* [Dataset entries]
━━━━━━━━━━━━━━━━━━━━━━━━━━━━━━
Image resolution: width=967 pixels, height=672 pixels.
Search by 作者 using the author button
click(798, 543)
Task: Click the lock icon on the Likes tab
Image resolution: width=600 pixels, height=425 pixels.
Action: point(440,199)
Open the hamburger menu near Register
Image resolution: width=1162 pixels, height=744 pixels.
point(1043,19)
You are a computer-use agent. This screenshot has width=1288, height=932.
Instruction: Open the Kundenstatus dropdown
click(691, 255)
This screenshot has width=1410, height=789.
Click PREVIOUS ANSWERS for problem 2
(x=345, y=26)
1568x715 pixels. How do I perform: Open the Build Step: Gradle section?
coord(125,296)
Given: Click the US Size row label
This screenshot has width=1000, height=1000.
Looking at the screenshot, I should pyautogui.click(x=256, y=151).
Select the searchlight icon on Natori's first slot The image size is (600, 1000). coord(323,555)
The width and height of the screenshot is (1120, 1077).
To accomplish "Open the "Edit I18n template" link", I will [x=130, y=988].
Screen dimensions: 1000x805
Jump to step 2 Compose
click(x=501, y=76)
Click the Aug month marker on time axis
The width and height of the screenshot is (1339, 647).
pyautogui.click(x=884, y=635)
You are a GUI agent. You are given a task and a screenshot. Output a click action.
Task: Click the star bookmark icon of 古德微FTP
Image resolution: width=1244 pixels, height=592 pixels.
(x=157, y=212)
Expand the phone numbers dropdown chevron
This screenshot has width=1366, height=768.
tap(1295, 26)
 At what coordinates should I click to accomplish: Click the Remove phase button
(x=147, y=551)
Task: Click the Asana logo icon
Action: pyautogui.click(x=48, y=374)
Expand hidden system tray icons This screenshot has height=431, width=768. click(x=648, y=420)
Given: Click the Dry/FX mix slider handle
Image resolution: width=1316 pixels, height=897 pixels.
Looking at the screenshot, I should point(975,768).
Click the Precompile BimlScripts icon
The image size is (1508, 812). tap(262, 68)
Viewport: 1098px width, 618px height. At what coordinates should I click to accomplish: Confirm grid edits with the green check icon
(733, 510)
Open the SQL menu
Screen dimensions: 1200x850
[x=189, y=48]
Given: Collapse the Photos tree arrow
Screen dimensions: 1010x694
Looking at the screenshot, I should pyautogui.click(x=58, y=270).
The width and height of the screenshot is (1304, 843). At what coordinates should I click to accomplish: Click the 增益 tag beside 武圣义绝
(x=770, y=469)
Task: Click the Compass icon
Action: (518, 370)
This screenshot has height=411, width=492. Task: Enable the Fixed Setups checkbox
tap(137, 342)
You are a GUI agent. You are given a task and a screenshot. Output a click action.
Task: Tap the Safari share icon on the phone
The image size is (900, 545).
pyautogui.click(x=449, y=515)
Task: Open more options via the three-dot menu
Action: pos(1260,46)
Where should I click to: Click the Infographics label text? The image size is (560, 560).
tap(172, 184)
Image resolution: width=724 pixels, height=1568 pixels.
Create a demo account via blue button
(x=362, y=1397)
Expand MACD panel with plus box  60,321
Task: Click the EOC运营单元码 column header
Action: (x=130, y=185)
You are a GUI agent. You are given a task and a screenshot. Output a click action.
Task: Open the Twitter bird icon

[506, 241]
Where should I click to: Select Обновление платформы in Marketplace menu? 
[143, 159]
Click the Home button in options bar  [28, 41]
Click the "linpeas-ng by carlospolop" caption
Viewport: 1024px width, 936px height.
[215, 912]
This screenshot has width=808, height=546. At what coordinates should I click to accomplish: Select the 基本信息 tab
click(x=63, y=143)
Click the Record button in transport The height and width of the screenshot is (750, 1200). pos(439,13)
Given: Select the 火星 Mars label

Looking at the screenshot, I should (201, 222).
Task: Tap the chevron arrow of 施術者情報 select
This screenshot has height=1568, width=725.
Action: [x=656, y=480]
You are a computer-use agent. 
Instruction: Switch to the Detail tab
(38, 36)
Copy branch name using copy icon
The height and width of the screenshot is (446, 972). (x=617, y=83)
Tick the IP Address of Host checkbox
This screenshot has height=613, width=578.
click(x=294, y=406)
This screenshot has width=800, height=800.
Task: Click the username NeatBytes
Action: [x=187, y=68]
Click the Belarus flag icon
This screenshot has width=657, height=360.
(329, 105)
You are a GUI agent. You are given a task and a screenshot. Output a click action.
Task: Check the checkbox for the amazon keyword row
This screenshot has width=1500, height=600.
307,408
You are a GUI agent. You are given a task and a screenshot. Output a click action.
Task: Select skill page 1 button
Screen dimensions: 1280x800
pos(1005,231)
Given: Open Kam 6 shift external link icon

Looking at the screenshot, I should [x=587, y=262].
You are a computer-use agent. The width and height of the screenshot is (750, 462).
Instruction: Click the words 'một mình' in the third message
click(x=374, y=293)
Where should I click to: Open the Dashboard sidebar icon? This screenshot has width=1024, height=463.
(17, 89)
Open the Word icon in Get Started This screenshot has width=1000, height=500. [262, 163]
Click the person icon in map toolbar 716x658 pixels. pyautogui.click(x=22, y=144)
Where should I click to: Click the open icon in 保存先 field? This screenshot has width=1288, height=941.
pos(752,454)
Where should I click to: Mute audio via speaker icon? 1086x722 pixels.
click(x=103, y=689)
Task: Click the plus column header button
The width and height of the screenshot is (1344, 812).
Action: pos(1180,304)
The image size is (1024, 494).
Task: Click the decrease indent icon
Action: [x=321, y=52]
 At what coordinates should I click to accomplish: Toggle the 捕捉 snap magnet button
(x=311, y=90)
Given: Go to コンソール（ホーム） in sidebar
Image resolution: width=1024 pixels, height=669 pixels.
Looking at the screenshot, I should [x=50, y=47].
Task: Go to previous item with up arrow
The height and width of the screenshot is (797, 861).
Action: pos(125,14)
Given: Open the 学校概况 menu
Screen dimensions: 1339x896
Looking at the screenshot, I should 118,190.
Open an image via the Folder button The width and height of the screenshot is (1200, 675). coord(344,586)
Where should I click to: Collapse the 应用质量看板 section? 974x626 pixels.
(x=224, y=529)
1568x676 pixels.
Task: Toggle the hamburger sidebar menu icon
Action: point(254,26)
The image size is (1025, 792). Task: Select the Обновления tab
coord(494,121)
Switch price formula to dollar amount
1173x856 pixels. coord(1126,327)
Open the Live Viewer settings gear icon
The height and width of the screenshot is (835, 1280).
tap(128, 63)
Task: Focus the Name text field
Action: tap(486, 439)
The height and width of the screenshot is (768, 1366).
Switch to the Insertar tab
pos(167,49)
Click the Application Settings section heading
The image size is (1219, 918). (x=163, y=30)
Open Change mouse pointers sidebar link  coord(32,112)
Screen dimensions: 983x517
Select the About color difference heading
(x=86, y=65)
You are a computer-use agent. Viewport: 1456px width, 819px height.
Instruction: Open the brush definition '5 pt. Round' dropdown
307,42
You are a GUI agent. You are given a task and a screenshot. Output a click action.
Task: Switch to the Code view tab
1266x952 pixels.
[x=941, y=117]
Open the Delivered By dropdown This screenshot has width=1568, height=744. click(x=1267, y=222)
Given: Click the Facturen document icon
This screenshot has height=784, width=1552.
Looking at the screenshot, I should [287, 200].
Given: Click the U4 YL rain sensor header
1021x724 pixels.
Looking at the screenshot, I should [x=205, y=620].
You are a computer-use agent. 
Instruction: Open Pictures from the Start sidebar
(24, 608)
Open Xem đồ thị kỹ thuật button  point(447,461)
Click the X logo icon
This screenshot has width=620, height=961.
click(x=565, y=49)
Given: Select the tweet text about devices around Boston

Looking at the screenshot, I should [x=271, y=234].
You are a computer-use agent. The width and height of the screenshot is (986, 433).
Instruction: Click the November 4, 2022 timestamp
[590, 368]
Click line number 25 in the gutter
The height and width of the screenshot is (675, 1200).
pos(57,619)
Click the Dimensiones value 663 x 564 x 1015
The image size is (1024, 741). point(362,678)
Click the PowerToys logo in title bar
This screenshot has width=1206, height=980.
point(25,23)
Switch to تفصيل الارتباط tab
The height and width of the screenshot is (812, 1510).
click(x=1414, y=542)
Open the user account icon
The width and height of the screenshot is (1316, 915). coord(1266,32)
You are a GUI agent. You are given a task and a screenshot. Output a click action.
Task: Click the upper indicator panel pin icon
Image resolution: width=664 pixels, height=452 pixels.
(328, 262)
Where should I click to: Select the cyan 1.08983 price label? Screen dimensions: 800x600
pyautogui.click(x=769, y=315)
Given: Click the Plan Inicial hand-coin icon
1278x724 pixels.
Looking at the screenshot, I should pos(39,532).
━━━━━━━━━━━━━━━━━━━━━━━━━━━━━━
* [Requirement] Would you please reproduce the records above exactly, only from their first line through the line holding "This screenshot has width=1410, height=789.", with both ends included?

* [Task result]
Image resolution: width=967 pixels, height=672 pixels.
Search by 作者 using the author button
click(798, 543)
Task: Click the lock icon on the Likes tab
Image resolution: width=600 pixels, height=425 pixels.
Action: point(440,199)
Open the hamburger menu near Register
Image resolution: width=1162 pixels, height=744 pixels.
point(1043,19)
You are a computer-use agent. This screenshot has width=1288, height=932.
Instruction: Open the Kundenstatus dropdown
click(691, 255)
This screenshot has width=1410, height=789.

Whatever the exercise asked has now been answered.